To address this gap, the proposed project integrates a first-person perspective camera to capture comprehensive environmental and object-level information directly from the user’s viewpoint. By using the state-of-the-art pre-trained computer vision models, the system will interpret objects, hand states, affordances, spatial relationships, and contextual cues to infer the user’s motion intentions directly from visual perception. These high-level visual representations will then be fused with sEMG signals to produce more accurate, context-aware predictions of arm and hand trajectories.

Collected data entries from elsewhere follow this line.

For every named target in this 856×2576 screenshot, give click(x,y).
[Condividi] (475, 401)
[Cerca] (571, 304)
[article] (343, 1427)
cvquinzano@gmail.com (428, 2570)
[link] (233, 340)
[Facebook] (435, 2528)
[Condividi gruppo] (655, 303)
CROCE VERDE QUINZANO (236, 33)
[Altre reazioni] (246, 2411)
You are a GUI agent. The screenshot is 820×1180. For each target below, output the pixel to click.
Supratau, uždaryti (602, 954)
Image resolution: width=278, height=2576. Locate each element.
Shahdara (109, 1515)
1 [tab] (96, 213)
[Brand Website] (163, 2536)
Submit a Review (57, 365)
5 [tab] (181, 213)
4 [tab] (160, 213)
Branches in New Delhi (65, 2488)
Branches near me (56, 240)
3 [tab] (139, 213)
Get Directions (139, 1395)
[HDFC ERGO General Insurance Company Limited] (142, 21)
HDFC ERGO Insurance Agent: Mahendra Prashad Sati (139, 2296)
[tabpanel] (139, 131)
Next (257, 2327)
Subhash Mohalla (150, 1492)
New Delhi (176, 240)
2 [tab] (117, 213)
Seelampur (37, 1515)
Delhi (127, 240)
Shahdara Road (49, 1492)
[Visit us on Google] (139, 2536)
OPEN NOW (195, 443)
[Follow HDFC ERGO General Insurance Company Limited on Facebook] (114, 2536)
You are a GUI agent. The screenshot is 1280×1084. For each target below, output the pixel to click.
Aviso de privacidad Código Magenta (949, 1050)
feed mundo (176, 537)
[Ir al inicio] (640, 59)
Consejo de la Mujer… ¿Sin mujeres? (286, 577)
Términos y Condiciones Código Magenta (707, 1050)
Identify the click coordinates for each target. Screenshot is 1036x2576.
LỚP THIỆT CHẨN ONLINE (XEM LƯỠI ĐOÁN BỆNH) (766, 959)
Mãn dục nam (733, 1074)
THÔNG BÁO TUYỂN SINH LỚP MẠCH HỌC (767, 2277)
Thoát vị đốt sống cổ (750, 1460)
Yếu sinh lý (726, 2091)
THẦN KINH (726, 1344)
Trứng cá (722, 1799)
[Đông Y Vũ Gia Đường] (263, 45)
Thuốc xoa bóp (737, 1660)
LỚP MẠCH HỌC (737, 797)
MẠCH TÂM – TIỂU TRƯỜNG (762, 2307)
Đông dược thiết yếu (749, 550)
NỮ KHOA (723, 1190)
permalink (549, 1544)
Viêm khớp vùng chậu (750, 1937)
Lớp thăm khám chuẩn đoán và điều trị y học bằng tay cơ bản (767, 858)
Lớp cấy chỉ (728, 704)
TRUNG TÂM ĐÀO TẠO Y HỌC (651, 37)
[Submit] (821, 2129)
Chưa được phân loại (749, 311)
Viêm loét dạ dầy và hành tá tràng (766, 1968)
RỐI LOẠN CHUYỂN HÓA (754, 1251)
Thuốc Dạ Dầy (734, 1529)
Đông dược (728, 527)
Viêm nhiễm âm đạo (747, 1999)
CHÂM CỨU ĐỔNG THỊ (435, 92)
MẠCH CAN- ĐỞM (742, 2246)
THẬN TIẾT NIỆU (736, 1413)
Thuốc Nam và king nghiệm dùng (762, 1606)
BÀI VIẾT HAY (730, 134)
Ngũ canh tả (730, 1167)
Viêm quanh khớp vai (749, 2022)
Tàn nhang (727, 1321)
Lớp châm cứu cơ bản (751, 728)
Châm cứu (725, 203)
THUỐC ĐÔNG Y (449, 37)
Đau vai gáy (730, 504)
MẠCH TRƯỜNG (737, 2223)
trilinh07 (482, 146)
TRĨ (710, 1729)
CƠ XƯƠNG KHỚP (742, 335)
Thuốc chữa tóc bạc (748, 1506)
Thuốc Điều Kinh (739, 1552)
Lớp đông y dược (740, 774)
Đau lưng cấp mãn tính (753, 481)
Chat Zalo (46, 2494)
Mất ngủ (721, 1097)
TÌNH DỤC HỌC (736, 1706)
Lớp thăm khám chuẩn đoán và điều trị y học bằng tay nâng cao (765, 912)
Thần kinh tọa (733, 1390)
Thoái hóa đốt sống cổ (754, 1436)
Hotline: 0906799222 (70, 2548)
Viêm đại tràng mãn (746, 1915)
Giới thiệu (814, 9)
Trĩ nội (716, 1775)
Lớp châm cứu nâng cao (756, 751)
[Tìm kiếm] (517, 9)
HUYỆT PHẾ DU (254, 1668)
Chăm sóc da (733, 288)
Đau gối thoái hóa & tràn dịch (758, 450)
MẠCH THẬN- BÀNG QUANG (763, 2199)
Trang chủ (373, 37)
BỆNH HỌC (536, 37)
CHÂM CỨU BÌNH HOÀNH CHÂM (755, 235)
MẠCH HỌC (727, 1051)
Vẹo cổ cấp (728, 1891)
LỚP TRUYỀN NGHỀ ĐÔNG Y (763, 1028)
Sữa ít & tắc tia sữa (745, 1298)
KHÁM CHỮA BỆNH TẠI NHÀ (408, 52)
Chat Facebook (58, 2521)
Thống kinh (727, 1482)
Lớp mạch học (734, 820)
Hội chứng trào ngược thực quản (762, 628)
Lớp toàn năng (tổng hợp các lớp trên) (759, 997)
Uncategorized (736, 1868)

By embedding environmental understanding into the intention-decoding pipeline, the robotic system gains the ability to anticipate user actions, adapt to dynamic surroundings, and generate smoother, safer, and more human-like coordinated movements. Such capabilities are particularly impactful for:

Assistive and rehabilitation robotics, enabling prostheses, exoskeletons, and therapy devices to interpret user intention more intuitively.
Human–robot collaborative workspaces, where robots must react appropriately to fast-changing human actions and object interactions.
Augmented and mixed reality interfaces, where gesture prediction is enhanced by environmental context.
Everyday assistive technologies, supporting users with motor impairments in performing complex tasks in natural settings.

Through this project, students will gain hands-on experience with multimodal sensor fusion, computer-vision-based environmental perception, and human–robot interaction. The resulting framework contributes toward next-generation intelligent robots that are perceptive, adaptive, and capable of acting as truly collaborative partners.